Nouvelle crise diplomatique : des missiles iraniens frappent le Pakistan

Téhéran tire sur des bases rebelles séparatistes dans le pays voisin et Islamabad retire son ambassadeur en signe de protestation.

BERLIN | Après des frappes aériennes en Irak et en Syrie, l’Iran a également attaqué mardi des cibles dans un troisième pays voisin : le Pakistan. Cela a conduit à une crise diplomatique. En réponse, le Pakistan a rappelé mercredi son ambassadeur de Téhéran et a conseillé à son homologue iranien à Islamabad, qui était chez lui, de ne pas retourner à son lieu d’affectation.

Les attaques de missiles et de drones de mardi ont eu lieu dans la province pakistanaise du Baloutchistan, près de la ville de Panjgur, à environ 50 kilomètres à l’est de la frontière avec l’Iran.

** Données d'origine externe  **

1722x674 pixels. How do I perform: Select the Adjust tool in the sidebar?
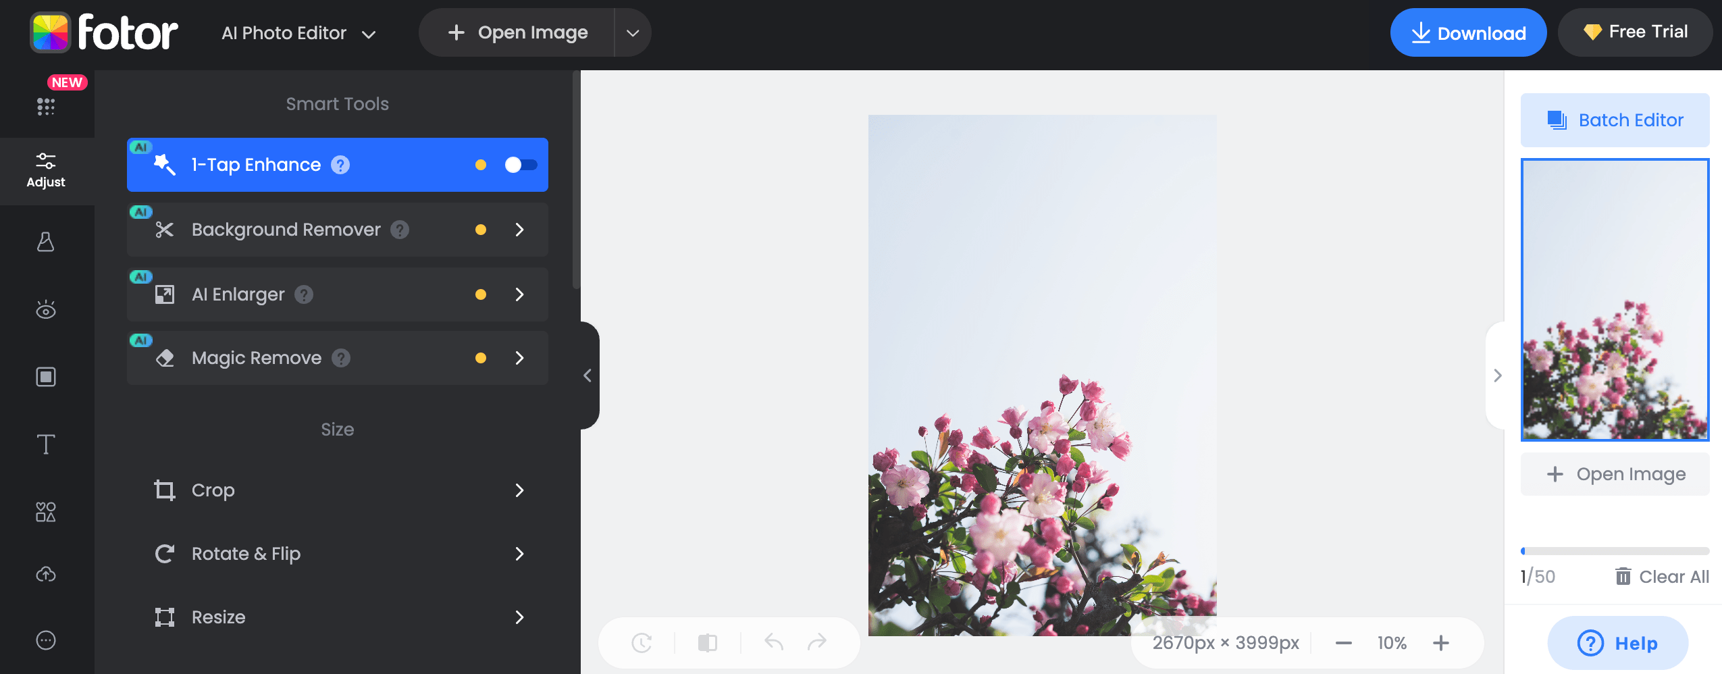pyautogui.click(x=46, y=171)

Selon les médias officiels iraniens, deux bases du groupe islamiste irano-baloutche Jaish ul-Adl (Armée de la justice) ont été détruites. Le groupe se bat depuis 2012 pour l’égalité des droits de la population baloutche en Iran et pour un État indépendant.

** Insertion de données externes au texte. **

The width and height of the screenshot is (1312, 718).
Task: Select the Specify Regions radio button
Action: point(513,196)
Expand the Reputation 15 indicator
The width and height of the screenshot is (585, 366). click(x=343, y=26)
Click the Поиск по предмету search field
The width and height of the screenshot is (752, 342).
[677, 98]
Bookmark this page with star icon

Le groupe dispose de zones de retraite dans le triangle frontalier Iran-Pakistan-Afghanistan et a même attaqué des policiers au Pakistan. Dans la région, près de dix millions de Baloutches vivent de l’élevage nomade, de plus en plus touché par la crise climatique, et du trafic de drogue et de carburant.

Selon des sources pakistanaises, deux enfants ont été tués et trois autres blessés lors de ces attaques. Il n’existe actuellement aucune information sur les victimes à Jaish ul-Adl.

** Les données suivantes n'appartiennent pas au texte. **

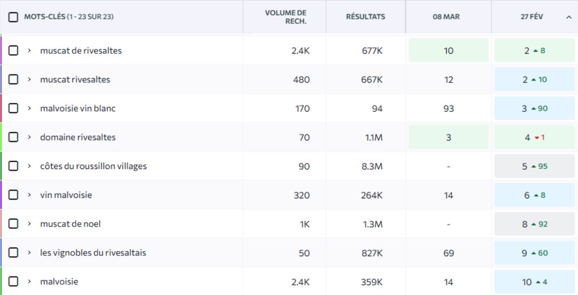Viewport: 578px width, 295px height.
Task: Sort by the 27 FÉV column arrow
Action: tap(569, 17)
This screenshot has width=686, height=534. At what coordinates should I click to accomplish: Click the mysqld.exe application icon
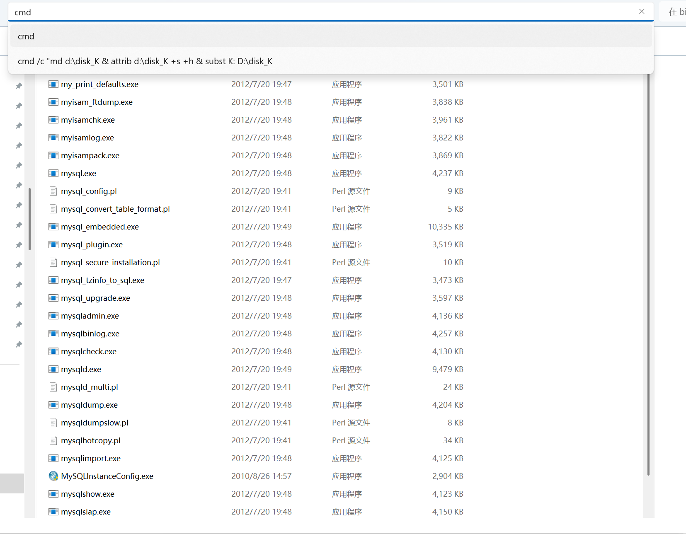(x=53, y=369)
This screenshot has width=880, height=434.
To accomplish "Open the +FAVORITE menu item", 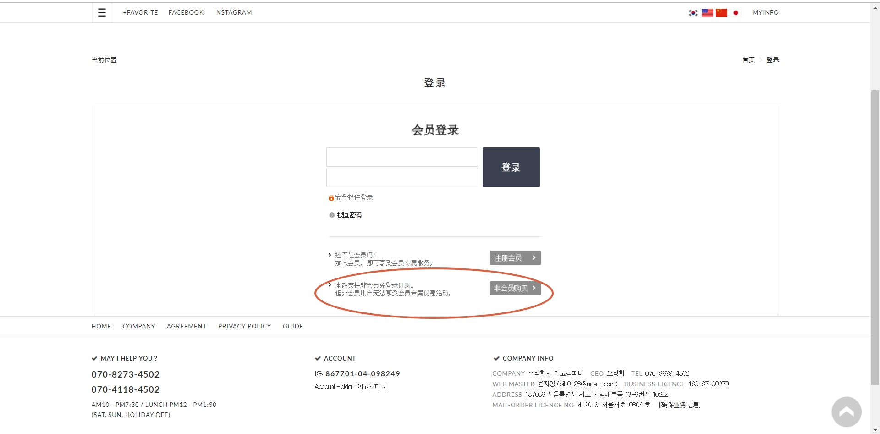I will [x=140, y=12].
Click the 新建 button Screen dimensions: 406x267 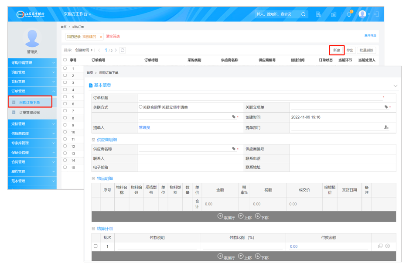(x=337, y=50)
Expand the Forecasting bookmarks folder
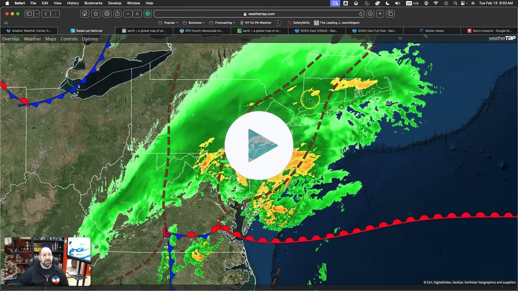This screenshot has height=291, width=518. pyautogui.click(x=223, y=23)
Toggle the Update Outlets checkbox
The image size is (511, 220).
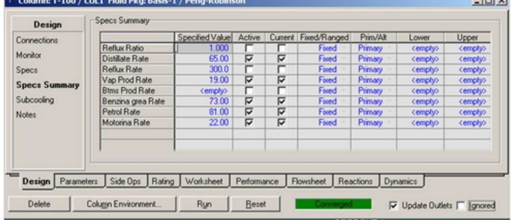[393, 205]
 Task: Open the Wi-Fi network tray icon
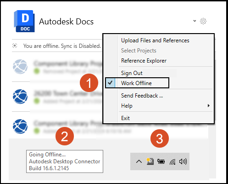click(x=172, y=161)
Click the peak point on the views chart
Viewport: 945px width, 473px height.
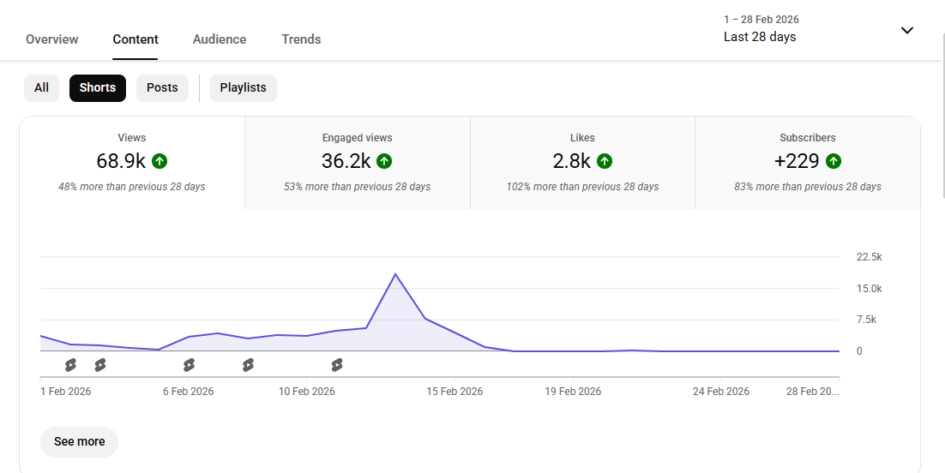click(395, 274)
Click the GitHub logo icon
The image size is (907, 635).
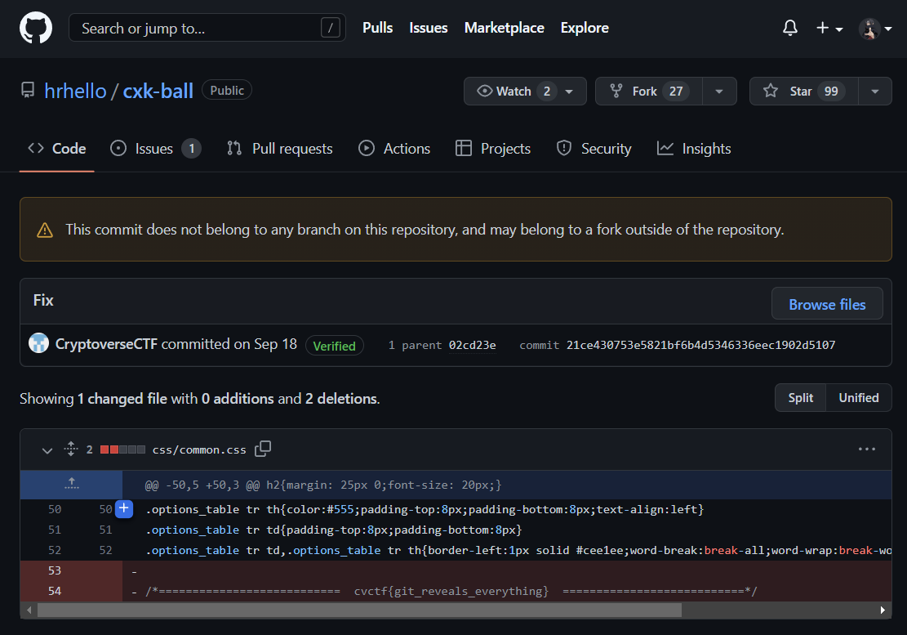(36, 28)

Le Pakistan a probablement été informé à l’avance

Le gouvernement de Téhéran aurait apparemment informé le Pakistan des attaques imminentes lors de réunions de haut niveau à Islamabad et lors de l’actuel Forum économique mondial de Davos. On ne sait pas si Téhéran a reçu l’approbation pour cela.

Ce que l’on sait cependant, c’est que le Pakistan a autorisé les attaques américaines contre Al-Qaïda et les talibans sur son territoire pendant la guerre en Afghanistan, mais a officiellement condamné ces attaques.

Alors que les attaques iraniennes contre les zones kurdes d’Irak et la province syrienne d’Idlib contrôlée par les rebelles s’inscrivent dans les tensions régionales entourant les guerres à Gaza et en Syrie, celles du Pakistan s’inscrivent dans le contexte peu connu de la lutte pour les droits des minorités.

Au Pakistan, les Baloutches constituent le sixième groupe de population avec 6,86 millions d’habitants. L’actuel Premier ministre par intérim, Anwar-ul-Haq Kakar, est également Baloutche.

Mouvement indépendantiste baloutche fragmenté

Cependant, certaines parties des Baloutches se battent pour plus d’autonomie ou d’indépendance depuis la fondation du Pakistan en 1947. Le mouvement initialement laïc, temporairement soutenu par l’Union soviétique, s’est aujourd’hui éclaté en une myriade de groupes armés dissidents et a parfois pris un caractère islamiste.

En Iran, les quelque deux millions de Baloutches constituent une minorité ethnique importante aux côtés des Kurdes, des Azéris, des Arabes et des Turkmènes. Ils se distinguent également de la population majoritaire par le fait qu’ils adhèrent à l’islam sunnite. Le gouvernement iranien, dominé par le clergé chiite, restreint également leurs droits religieux.

En outre, les attaques iraniennes semblent être des représailles à deux récents actes de terrorisme. À la mi-décembre, Jaish ul-Adl a attaqué le quartier général de la police de Rask, dans l’est de l’Iran, et, selon des sources iraniennes, a tué onze policiers au cours d’une bataille d’une heure.

Le 3 janvier, deux hommes ont tué 84 participants dans un double attentat suicide à Kerman, en Iran, lors d’une cérémonie commémorative en l’honneur du général des Gardiens de la révolution Qasim Soleimani, tué lors d’une frappe américaine à Bagdad le même jour en 2020. La branche afghane du groupe terroriste mondial « État islamique », connu sous le nom d’ISKP, en a revendiqué la responsabilité.

L’Iran a identifié l’un des assaillants comme étant un Tadjik formé dans un camp de l’ISKP dans la province du Badakhshan, dans le nord-est de l’Afghanistan contrôlé par les talibans. Selon cette logique, l’Iran pourrait bientôt mener des frappes aériennes contre les bases de l’ISKP en Afghanistan.